* [Short exercise]:
Lay out the rows as a numbered list, starting at the line containing "Given: Select the 签名 (Signature) pen tool" and continuing through the end of the rows, with blank lines omitted. Leave the pictures out of the answer.

[Entries for locating text and elements]
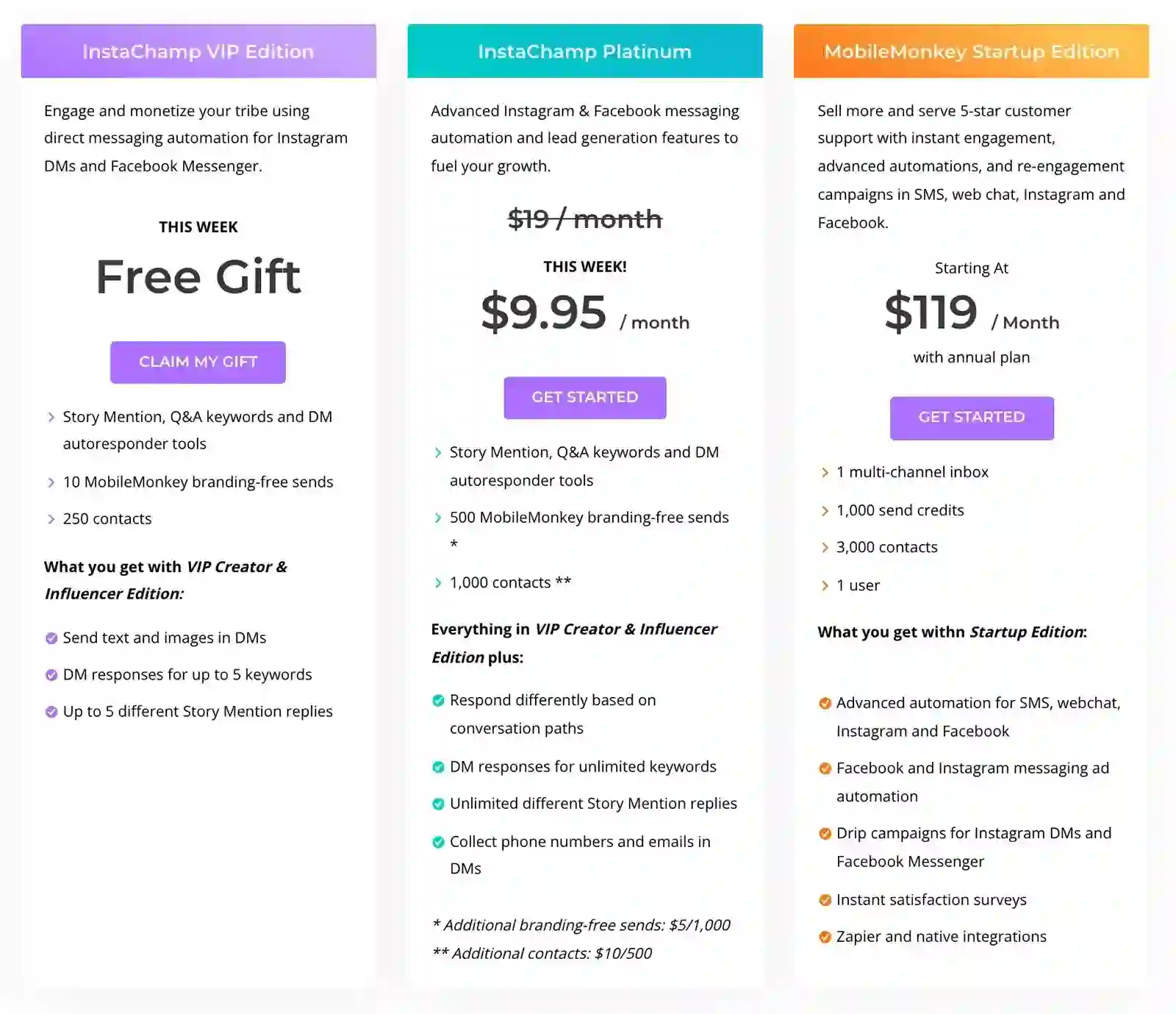Viewport: 1176px width, 1014px height.
Task: Click orange check next to Zapier and native integrations
Action: click(x=825, y=937)
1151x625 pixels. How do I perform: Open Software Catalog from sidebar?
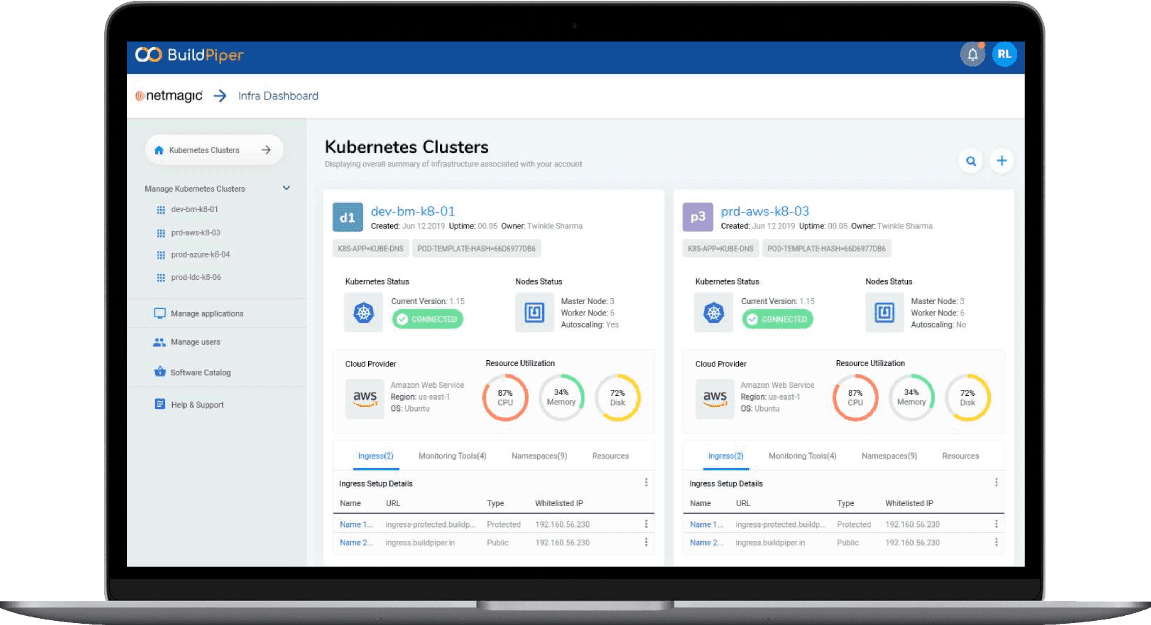[200, 372]

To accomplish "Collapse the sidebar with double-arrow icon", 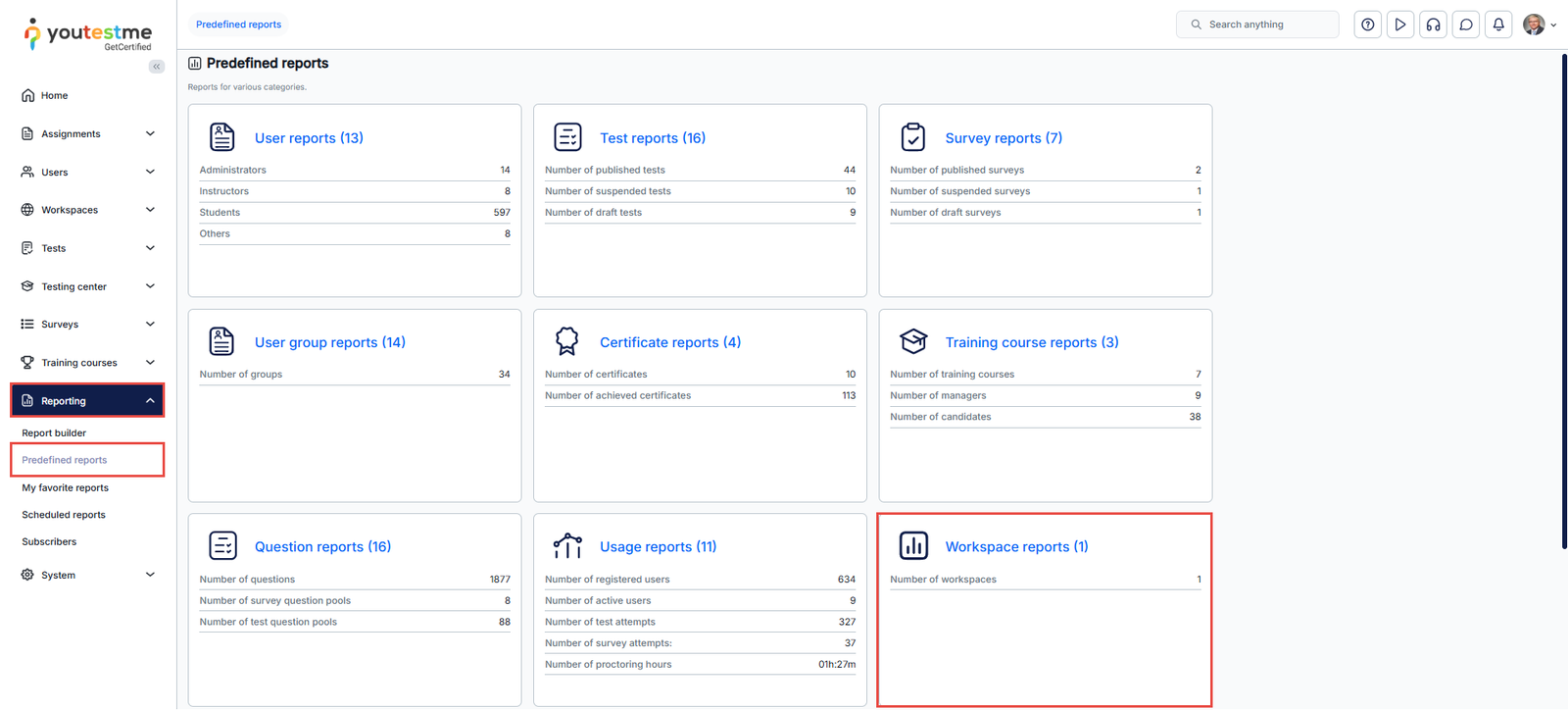I will (157, 67).
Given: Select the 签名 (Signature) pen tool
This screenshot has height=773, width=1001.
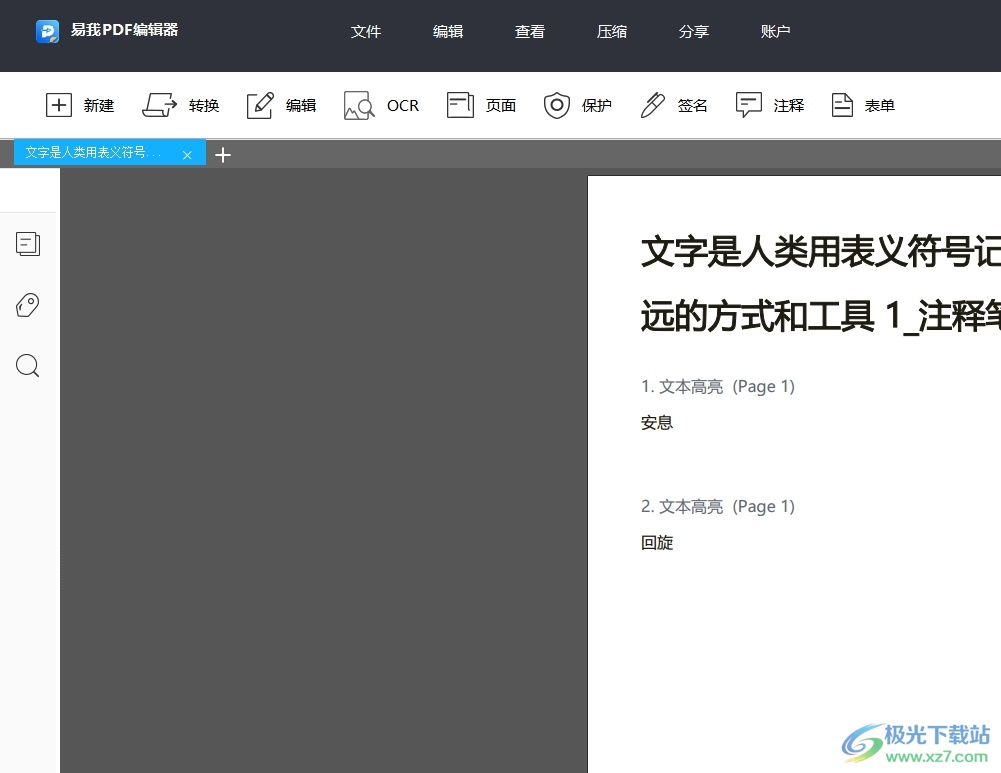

* [Response below]:
1. Given: Select the 签名 (Signature) pen tool
2. This screenshot has height=773, width=1001.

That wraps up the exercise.